EXCERPT PROVIDED:
8. RELATED-PARTY TRANSACTIONS

   Pacific Mutual provided certain support services to PFAMCo Group prior to the
Consolidation. Services for certain of PFAMCo Group's employees include
participation in a pension plan maintained by Pacific Mutual (Note 9g). Charges
for support services, including pension plan participation, amounted to
approximately $2,335,000 for the period ended November 15, 1994.

9. BENEFIT PLANS

   a.  PROFIT SHARING AND INCENTIVE PROGRAMS - PIMCO Advisors and its
       subsidiaries have several profit sharing and incentive programs that
       compensate participants on the basis of profitability and discretionary
       bonuses. Compensation under these programs was approximately $114,139,000
       and $94,487,000 for the years ended December 31, 1996 and 1995,
       respectively, and was approximately $10,091,000 for the period from the
       Consolidation through December 31, 1994. PFAMCo Group had nonqualified
       profit sharing plans (the "Profit Sharing Plans") covering certain key
       employees and other employees. The Profit Sharing Plans provided for
       awards based on the profitability of the respective subsidiary. Such
       profitability was primarily based on income before income taxes and
       before profit sharing. The awards ranged from 40% to 80% of such amounts
       depending on the level of profitability. Profit sharing awards were fully
       vested at the date of the Consolidation. Profit sharing expense relating
       to the Profit Sharing Plans of approximately $68,387,000 is included in
       compensation and benefits in the accompanying Consolidated Statements of
       Operations for the period ended November 15, 1994.

   b.  LONG TERM COMPENSATION - Long term compensation includes amounts payable
       to certain officers of a subsidiary in connection with the discretionary
       bonuses discussed above. The amounts payable will be paid on specified
       dates and are subject to cancellation upon the occurrence of certain
       events. In addition, certain key employees of the PFAMCo subsidiaries
       participated in Long-Term Incentive Plans that provided compensation
       under the Profit Sharing Plans for a specified period of time subsequent
       to their termination of employment. These plans were terminated as of the
       Consolidation.

DATASET:

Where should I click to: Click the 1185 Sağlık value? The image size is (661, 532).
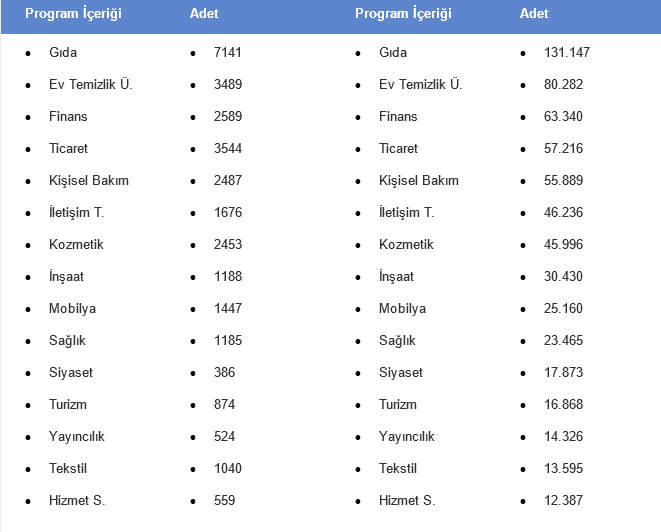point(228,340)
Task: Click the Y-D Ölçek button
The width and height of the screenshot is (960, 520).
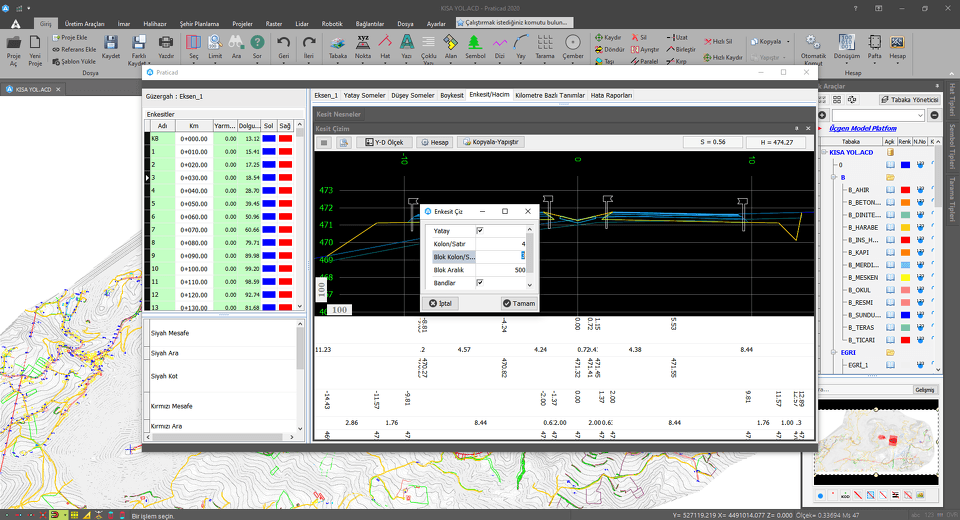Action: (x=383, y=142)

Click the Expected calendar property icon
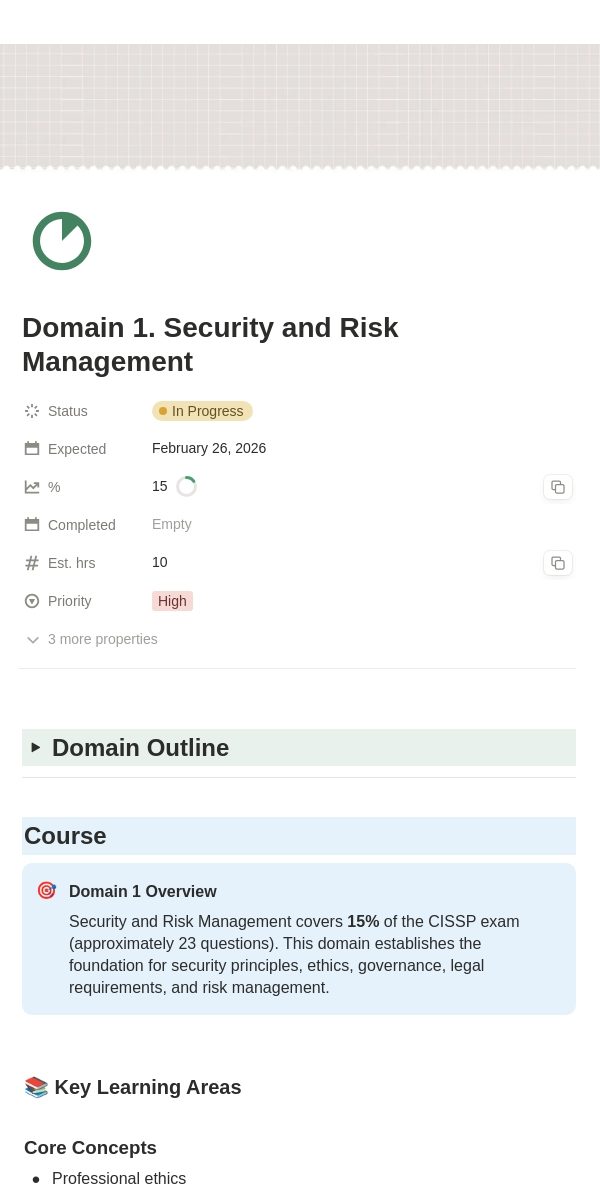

TASK REQUIREMENTS:
A – Please retype the financial notes from "Pacific Mutual provided" to "approximately $2,335,000 for the period ended November 15, 1994.".
B – According to the financial notes, what range did awards under the Profit Sharing Plans span?
Use only the financial notes here; the rows play no part.

RESULTS:
A –
Pacific Mutual provided certain support services to PFAMCo Group prior to the
Consolidation. Services for certain of PFAMCo Group's employees include
participation in a pension plan maintained by Pacific Mutual (Note 9g). Charges
for support services, including pension plan participation, amounted to
approximately $2,335,000 for the period ended November 15, 1994.

B – From 40% to 80%, depending on the level of profitability.